**Text section:**

[virt-tools-list] [virt-manager PATCH][v2][RFC] Introduction of cloud-init configuration in virt-install

Daniel P. Berrangé berrange at redhat.com
Tue Jun 25 10:17:51 UTC 2019 

On Mon, Jun 24, 2019 at 01:53:38PM -0400, Cole Robinson wrote:
> On 6/24/19 12:40 PM, Daniel P. Berrangé wrote:
> > On Mon, Jun 24, 2019 at 12:12:16PM -0400, Cole Robinson wrote:
> >> On 6/21/19 1:18 PM, Athina Plaskasoviti wrote:
> >>> I am sending a v2 of the patch for cloud init basic configuration during cloud image installation, applying previous suggestions.
> >>>
> >>> Fixed: 
> >>>
> >>> -the way the installation is triggered (no_install is no longer required):
> >>> 	--install is_cloud=yes ... --import
> >>>
> >>> -added tmpfile for the files that are being generated in the installation process 
> >>> (meta-data, user-data, config.iso)
> >>>
> >>> -changed condition in installerinject.py from label='cloud' to cloudinit=True
> >>>
> >>
> >>
> >> I did some digging into cloud-init behavior to try and get a better idea
> >> of what the minimal viable config is, and get ideas for future work.
> >>
> >>
> >> cloud-init behavior
> >> ===================
> >>
> >> The patch generates an .iso with volume label 'cidata' which is the
> >> magic to make cloud-init search it for config data. cloud-init must find
> >> a 'meta-data' and 'user-data' file in order to consider the iso a valid
> >> data source. There isn't any requirements on the contents though. They
> >> can both basically be empty AFAICT.

**Work task 1:** Translate this sentence from the cloud-init patch discussion into Spanish: "The patch generates an .iso with volume label 'cidata' which is the magic to make cloud-init search it for config data."
**Work task 2:** Print the passage of the cloud-init patch discussion starting at "[virt-tools-list] [virt-manager PATCH][v2][RFC]" and ending at "applying previous suggestions.".
The material has no connection to the cloud-init patch discussion.

(Collected data entries)

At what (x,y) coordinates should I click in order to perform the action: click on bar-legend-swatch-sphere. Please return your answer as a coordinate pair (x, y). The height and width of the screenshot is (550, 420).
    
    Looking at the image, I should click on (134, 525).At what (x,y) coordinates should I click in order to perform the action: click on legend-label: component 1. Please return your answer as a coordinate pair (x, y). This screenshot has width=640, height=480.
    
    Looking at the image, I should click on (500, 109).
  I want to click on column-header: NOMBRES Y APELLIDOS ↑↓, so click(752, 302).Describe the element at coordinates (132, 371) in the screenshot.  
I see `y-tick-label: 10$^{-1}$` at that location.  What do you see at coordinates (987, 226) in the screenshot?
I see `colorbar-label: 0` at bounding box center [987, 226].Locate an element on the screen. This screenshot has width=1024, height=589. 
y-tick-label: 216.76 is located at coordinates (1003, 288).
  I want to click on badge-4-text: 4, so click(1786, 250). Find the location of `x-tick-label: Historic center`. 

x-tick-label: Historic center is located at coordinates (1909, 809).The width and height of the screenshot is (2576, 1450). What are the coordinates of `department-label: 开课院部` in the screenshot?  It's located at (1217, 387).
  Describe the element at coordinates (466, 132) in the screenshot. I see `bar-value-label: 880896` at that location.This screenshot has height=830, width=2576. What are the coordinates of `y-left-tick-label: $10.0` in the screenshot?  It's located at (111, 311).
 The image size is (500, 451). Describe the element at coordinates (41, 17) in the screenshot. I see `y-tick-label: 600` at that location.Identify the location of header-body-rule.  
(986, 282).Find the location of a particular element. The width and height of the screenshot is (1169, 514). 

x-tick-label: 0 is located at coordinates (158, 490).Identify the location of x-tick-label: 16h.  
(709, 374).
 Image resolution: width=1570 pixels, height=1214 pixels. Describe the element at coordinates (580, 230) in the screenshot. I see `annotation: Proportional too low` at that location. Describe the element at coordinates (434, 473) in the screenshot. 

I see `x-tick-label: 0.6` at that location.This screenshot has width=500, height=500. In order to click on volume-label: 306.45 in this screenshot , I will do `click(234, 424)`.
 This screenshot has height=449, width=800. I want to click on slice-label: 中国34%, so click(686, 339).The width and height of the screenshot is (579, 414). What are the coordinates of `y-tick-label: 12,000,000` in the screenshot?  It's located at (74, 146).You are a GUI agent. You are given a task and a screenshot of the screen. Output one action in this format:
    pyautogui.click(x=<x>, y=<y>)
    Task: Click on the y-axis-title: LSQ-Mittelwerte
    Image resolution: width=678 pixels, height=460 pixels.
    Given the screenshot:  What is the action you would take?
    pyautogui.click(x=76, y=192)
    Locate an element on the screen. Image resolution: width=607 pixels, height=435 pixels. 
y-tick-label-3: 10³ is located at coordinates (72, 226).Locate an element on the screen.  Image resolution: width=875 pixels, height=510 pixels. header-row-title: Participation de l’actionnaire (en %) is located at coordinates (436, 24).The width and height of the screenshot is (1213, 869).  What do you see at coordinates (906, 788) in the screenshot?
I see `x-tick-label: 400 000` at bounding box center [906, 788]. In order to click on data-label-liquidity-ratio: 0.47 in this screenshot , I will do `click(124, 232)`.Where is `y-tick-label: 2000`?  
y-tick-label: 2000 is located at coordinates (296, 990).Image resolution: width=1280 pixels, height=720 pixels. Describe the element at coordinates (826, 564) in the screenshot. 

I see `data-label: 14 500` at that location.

**Exercise result 1:** El parche genera un .iso con la etiqueta de volumen 'cidata', que es la clave mágica para que cloud-init lo examine en busca de datos de configuración.

**Exercise result 2:**
[virt-tools-list] [virt-manager PATCH][v2][RFC] Introduction of cloud-init configuration in virt-install

Daniel P. Berrangé berrange at redhat.com
Tue Jun 25 10:17:51 UTC 2019 

On Mon, Jun 24, 2019 at 01:53:38PM -0400, Cole Robinson wrote:
> On 6/24/19 12:40 PM, Daniel P. Berrangé wrote:
> > On Mon, Jun 24, 2019 at 12:12:16PM -0400, Cole Robinson wrote:
> >> On 6/21/19 1:18 PM, Athina Plaskasoviti wrote:
> >>> I am sending a v2 of the patch for cloud init basic configuration during cloud image installation, applying previous suggestions.